Ну ок, если у полуторогодовалого ребенка может быть внутренний диалог – то есть ли он у других чувствующих сознающих существ с развитой сигнальной системой? Возьмем вот собаку: собака понимает до сотни человеческих слов, плюс у нее есть система сигналов для общения с другими собаками. А пчела? У пчел сигнальная система не проще, чем у собак, может ли в кубическом миллиметре пчелиного мозга вестись виртуальный диалог на основе движений воздушного танца? А если вернуться к собакам, то собаки, вроде бы, способны анализировать ситуации и принимать решения, исходя из условий: волки же довольно сложно охотятся. Существует ли анализ, размышление без внутреннего диалога?

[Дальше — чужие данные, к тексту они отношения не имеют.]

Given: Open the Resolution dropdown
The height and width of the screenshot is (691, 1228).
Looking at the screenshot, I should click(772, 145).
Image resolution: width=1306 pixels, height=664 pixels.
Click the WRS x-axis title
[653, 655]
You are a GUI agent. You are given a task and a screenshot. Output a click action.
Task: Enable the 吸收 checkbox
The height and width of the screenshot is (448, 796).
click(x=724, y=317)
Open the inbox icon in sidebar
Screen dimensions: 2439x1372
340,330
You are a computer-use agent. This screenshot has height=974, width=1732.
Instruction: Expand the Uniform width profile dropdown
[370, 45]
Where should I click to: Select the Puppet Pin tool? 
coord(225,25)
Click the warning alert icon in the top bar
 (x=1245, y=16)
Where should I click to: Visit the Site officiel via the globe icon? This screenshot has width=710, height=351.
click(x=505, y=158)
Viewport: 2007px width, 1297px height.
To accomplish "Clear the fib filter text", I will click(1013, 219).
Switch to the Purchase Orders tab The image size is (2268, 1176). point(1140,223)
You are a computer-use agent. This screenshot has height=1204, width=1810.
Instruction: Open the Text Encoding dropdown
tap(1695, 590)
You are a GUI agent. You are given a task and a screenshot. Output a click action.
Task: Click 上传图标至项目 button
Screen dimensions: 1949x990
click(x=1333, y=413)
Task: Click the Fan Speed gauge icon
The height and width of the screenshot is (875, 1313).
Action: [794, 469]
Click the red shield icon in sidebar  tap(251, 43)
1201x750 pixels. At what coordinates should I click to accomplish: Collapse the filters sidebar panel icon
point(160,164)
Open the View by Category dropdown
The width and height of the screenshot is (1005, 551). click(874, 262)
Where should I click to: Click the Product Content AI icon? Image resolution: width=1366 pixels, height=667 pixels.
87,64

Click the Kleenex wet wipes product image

Можно ли вести сразу несколько внутренних диалогов? Если верна теория интегрированной информации, и вычислительные мощности человеческого мозга способны поддерживать сразу несколько интегрированных систем, обладающих самосознанием, могут ли они в явном виде вступить в диалог, передавая контроль над речевыми центрами друг другу? Какой процент времени у человека диалог звучит, а какой – нет? Кажется, что постоянно, но я в этом не уверена. У всех ли народов на свете есть понятие внутреннего голоса? Изучали ли этот вопрос в простых культурах – у первобытных племен Амазонии, например. Есть ли внутренний голос у слепоглухих от рождения? На каком языке разговаривают с собой билингвы? Можно ли считать полноценным внутренним диалогом математическое размышление, которое ведешь на языке символов и понятий?

Я нашла одну книгу на эту тему: The Voices Within: The History and Science of How We Talk to Ourselves. Посмотрим, что там скажет внутренний голос.